Periodic Reporting for period 1 - UPTIME (UNIFIED PREDICTIVE MAINTENANCE SYSTEM)

Reporting period: 2017-09-01 to 2019-02-28

UPTIME aims to design a unified predictive maintenance framework and an associated unified information system in order to enable the predictive maintenance strategy implementation in manufacturing industries. As products become more complex due to evolution of technology, high quality and reliability have become issues of high significance. To reach the required levels of availability, maintainability, quality and safety of production machinery, while considering the system as a whole, and throughout the entire production lifecycle, manufacturing companies are increasingly considering turning to predictive maintenance, by utilising the capabilities of condition monitoring. The UPTIME predictive maintenance system will incorporate information from heterogeneous data sources, e.g. sensors, to more accurately estimate the process performances. Therefore, UPTIME will extend and unify the new digital, e-maintenance services and tools in order to exploit the full potential of predictive maintenance management, sensor-generated big data processing, e-maintenance support, and proactive computing. UPTIME will deploy and validate the solution in the three business cases and diffuse it in the manufacturing community, by creating and managing a community of industrial end-users to maximise impact of UPTIME solution in the industry and accelerating its deployment.
"Main technical activities in the first 9 months of the project have concentrated on the development of the UPTIME predictive maintenance methodology and conceptual architecture. In order to define technical concept of UPTIME, first of all, analysis on the existing models, techniques and platforms implementing predictive maintenance functionalities as well as an assessment of the technological maturity of UPTIME components has been performed. The result of the analysis has been documented as a catalogue containing information regarding the state-of-play of predictive maintenance models and techniques. As a next step, the project was focused on designing the conceptual architecture and specification of UPTIME system. The conceptual architecture forms the basis for the development of the unified information system of UPTIME. During this activity, seven phases of UPTIME architecture have been defined.
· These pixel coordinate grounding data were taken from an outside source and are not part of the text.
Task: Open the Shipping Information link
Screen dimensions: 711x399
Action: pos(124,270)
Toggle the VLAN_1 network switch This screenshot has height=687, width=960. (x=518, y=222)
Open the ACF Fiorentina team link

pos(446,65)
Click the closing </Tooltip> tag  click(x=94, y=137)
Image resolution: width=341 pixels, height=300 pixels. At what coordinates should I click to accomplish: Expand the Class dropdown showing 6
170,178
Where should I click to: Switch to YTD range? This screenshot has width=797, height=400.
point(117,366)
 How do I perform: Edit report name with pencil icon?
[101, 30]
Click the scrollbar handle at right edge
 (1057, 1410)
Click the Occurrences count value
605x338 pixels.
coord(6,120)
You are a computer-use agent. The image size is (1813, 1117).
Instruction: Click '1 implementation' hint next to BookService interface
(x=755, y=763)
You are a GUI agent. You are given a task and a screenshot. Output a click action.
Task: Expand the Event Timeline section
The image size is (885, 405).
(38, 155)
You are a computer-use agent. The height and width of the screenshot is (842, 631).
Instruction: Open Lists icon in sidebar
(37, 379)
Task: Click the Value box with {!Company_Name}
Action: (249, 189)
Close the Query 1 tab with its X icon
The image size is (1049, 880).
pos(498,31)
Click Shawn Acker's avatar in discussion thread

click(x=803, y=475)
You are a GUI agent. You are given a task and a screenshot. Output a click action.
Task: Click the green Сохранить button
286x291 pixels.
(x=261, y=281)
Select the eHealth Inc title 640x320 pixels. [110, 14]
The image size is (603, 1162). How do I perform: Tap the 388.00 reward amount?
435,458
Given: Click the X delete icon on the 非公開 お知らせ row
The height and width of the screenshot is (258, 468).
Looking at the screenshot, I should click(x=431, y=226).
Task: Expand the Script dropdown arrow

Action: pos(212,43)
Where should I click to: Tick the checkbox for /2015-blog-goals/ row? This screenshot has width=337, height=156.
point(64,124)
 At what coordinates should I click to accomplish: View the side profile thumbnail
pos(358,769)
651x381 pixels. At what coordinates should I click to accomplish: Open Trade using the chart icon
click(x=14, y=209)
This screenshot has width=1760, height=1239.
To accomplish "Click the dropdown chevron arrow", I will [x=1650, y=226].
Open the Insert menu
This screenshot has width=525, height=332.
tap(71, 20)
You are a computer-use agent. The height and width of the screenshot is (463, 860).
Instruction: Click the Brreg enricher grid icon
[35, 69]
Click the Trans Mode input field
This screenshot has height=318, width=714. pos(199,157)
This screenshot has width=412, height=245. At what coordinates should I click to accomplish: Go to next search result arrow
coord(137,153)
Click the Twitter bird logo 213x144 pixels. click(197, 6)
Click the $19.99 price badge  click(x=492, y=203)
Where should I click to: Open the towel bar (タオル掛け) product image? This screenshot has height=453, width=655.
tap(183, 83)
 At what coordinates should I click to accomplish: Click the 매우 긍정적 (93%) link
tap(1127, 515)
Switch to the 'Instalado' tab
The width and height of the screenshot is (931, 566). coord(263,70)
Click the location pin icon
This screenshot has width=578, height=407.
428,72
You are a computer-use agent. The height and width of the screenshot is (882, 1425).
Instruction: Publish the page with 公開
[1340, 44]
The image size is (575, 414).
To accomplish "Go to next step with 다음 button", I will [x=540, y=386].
Each phase will be built according to the five existing baselines components (UPTIME_SENSE from USG - Universal Sensor Gateway, UPTIME_DETECT and UPTIME_PREDICT from preInO Process Engine, UPTIME_DECIDE from PANDDA - ProActive seNsing enterprise Decision configurator DAshboard, UPTIME_FMECA from DRIFT - ProActive seNsing enterprise Decision configurator DAshboard, UPTIME_VISUALIZE from SeaBAR - Search Based Application Repository). Additionally, one new component for addressing the analysis on the legacy and historical data has been identified and to be developed within the project to cover the UPTIME_ANALYZE phase. A functional (high level) and a technical view of the conceptual architecture has been developed. Furthermore, stakeholder requirements, technical and system requirements as well as their specifications have been identified and analysed for the three business cases. Moreover, a 1st version of the UPTIME Predictive Maintenance Management Model has been defined with a detailed description the first 3 facets, namely Maintenance Business Processes, Functional Map, Business Data Model. The model introduces the main high-level concepts developed in the technical architecture and data model, which have been used as guidelines to support definition, specification, design, and implementation of the UPTIME Platform. These outcomes mentioned above have marked the successful achievement of the 1st Milestone ""Availability of the UPTIME System Conceptualisation”.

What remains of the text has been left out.